* Exercise:
Across the data below, how many lines hold "scale"? Answer with that number and nothing else.

[Records supplied]

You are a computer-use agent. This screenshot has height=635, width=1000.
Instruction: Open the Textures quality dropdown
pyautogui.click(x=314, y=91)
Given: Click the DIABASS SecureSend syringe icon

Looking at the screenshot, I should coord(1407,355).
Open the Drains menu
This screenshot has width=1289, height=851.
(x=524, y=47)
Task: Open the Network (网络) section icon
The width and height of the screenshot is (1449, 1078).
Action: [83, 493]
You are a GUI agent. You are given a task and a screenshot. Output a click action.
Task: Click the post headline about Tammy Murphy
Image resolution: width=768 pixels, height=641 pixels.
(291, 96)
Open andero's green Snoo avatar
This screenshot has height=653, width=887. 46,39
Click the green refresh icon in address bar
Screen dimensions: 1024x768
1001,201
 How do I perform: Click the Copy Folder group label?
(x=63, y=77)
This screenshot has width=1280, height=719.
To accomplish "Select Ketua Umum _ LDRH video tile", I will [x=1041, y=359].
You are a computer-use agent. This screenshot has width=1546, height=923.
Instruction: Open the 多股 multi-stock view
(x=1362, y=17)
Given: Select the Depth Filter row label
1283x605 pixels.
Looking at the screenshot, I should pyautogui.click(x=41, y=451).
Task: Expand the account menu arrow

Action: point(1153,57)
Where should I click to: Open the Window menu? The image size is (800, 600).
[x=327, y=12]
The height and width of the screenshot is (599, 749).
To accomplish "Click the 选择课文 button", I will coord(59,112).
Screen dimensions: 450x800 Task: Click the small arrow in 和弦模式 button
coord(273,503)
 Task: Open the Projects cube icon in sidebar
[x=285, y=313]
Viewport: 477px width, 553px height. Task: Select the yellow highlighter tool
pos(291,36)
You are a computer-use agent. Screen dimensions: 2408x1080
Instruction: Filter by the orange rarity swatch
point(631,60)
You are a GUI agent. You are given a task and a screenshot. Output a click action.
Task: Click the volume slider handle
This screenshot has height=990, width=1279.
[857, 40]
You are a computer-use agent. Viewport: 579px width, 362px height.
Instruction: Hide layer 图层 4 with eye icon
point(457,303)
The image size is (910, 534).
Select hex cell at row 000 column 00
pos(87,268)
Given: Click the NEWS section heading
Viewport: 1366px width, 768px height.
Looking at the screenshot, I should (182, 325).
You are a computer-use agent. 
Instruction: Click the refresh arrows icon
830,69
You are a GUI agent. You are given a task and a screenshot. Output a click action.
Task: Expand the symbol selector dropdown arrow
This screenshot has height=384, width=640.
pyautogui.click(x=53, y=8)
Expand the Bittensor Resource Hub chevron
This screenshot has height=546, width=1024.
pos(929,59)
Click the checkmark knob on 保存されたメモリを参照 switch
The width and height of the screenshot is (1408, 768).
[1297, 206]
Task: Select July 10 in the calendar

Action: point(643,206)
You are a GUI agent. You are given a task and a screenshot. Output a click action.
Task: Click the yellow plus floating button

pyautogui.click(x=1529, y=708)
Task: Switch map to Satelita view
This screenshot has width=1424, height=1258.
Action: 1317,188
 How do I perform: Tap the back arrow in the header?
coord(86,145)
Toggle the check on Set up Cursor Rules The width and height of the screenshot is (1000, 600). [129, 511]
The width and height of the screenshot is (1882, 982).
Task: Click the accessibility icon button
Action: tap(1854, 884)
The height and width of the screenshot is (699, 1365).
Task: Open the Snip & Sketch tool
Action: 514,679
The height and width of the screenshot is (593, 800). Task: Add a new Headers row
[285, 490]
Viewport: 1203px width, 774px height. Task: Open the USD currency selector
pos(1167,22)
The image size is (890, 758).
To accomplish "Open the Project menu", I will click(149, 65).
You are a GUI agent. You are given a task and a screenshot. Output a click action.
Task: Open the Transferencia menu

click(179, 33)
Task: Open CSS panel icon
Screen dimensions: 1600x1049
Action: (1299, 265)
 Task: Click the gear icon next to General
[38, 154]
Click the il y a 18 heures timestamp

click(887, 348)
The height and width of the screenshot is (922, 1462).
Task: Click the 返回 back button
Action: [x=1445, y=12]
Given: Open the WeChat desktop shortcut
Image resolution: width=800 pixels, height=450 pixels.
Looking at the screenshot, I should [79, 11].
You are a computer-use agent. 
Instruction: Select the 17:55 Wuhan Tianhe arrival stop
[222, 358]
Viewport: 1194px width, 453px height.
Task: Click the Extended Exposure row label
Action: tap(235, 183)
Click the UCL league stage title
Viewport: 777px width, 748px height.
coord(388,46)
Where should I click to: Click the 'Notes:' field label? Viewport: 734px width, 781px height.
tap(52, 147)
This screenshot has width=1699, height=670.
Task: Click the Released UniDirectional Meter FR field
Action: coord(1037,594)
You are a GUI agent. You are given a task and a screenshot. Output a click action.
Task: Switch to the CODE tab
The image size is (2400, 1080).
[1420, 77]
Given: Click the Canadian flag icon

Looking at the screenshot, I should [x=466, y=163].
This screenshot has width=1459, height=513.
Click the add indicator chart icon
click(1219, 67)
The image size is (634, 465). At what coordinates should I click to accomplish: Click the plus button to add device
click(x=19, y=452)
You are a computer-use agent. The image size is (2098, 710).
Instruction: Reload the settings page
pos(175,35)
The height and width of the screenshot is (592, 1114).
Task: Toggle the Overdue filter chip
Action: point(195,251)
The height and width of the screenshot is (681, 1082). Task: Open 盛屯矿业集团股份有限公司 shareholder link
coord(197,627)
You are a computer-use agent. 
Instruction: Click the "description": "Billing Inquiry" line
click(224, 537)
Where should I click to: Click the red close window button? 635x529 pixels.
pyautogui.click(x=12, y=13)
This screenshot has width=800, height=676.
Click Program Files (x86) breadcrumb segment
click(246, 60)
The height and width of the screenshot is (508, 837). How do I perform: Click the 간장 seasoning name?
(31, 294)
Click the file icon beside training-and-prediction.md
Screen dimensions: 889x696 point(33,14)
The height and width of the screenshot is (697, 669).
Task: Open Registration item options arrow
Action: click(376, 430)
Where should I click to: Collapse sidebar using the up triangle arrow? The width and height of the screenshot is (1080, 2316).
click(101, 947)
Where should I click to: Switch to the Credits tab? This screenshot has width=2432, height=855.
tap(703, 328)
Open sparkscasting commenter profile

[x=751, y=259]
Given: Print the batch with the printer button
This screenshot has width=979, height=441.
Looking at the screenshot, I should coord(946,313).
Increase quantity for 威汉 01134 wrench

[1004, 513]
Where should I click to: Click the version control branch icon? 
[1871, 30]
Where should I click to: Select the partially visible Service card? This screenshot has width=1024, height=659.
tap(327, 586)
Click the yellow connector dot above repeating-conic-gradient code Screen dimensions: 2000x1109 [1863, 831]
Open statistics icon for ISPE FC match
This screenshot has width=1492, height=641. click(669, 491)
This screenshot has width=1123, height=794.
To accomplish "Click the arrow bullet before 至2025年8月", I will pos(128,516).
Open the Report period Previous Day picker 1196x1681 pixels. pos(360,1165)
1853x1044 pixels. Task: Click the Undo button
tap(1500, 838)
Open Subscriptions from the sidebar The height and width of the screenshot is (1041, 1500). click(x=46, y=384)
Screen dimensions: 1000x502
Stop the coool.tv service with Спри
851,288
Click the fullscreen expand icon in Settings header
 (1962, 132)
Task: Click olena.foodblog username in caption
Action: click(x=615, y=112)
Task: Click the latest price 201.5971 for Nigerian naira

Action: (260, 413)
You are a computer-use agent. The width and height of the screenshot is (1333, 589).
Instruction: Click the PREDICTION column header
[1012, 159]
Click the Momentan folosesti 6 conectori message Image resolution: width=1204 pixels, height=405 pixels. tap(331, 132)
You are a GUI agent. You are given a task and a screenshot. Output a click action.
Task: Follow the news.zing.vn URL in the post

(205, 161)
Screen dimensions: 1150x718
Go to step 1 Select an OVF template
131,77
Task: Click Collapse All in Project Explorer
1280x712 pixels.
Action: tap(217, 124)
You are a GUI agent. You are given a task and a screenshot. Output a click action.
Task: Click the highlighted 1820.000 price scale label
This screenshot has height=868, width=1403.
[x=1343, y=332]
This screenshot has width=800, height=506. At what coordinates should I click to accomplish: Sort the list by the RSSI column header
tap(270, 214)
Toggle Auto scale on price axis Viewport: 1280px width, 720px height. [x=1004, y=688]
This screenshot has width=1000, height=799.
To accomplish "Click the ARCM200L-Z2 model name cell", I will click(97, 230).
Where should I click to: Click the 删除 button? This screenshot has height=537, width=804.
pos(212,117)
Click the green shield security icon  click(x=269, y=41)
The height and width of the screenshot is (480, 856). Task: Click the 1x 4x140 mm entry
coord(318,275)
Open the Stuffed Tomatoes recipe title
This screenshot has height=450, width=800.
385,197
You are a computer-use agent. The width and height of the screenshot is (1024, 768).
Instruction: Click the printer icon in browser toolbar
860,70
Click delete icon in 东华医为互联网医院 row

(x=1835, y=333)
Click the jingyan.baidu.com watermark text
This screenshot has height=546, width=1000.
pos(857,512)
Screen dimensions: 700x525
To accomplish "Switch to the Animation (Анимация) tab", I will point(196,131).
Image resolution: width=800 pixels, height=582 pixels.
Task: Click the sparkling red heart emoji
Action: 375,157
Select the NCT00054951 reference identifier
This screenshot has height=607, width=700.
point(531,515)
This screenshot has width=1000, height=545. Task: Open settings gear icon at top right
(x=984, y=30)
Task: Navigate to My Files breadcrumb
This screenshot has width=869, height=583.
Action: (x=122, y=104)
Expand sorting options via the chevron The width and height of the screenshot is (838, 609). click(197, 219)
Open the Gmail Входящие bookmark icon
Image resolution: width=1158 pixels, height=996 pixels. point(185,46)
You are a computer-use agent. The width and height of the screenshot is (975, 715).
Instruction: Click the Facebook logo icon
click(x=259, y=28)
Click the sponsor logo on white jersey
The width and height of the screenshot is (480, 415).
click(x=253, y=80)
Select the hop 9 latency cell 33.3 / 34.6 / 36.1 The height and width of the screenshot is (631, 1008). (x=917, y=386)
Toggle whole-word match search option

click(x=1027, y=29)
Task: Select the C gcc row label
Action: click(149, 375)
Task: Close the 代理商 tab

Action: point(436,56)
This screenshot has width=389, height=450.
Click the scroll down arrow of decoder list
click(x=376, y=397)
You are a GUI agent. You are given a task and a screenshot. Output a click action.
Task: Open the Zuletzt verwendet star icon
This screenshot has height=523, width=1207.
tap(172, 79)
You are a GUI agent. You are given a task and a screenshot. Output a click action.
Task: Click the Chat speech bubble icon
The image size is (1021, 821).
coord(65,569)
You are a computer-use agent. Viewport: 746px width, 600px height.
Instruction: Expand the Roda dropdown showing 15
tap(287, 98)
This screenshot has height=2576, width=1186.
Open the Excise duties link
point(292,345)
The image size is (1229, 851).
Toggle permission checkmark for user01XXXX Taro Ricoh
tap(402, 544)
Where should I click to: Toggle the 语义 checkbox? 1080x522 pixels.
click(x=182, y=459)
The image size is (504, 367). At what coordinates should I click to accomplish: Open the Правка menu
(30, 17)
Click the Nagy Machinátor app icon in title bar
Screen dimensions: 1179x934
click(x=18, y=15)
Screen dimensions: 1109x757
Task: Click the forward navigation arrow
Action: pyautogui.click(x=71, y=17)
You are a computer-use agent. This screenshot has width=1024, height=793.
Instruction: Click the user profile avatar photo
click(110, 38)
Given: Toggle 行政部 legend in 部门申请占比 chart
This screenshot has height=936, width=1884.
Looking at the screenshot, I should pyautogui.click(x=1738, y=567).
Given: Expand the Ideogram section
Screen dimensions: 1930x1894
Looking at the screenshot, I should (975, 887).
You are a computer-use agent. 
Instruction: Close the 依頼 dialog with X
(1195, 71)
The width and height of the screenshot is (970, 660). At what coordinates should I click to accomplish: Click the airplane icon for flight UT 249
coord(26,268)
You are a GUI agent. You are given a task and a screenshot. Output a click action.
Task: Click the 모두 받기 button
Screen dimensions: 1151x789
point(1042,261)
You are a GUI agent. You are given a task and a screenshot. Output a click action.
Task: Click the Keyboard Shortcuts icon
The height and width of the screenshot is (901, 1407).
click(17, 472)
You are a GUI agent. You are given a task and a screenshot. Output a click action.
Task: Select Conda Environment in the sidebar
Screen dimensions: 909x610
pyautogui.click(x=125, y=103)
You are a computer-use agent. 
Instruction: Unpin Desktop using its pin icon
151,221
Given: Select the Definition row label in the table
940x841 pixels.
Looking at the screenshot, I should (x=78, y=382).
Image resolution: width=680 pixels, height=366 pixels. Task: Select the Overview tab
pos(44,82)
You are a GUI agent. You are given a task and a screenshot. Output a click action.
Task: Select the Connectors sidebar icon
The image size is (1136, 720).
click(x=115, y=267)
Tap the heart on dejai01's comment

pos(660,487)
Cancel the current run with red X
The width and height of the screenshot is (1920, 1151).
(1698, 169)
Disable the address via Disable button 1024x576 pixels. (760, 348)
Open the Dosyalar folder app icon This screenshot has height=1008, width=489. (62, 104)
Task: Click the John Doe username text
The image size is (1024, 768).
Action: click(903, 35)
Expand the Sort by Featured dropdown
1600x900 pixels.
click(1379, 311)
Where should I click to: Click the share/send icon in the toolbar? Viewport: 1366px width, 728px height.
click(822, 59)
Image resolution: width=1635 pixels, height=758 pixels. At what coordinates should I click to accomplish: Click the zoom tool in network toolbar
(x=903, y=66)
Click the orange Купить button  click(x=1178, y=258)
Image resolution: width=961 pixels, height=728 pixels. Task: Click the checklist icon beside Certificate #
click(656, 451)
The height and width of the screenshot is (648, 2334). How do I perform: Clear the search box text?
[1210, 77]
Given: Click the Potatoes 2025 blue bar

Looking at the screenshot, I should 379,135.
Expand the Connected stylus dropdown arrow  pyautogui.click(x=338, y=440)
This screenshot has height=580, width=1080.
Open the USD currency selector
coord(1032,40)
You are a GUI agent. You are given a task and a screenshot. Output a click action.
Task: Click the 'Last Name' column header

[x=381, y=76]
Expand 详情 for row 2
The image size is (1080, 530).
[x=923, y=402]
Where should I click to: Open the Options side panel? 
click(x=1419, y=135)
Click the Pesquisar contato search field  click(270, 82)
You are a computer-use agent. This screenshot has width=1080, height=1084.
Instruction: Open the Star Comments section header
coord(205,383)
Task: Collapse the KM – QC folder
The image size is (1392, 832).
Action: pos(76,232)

[/Records supplied]

* Exercise result:
2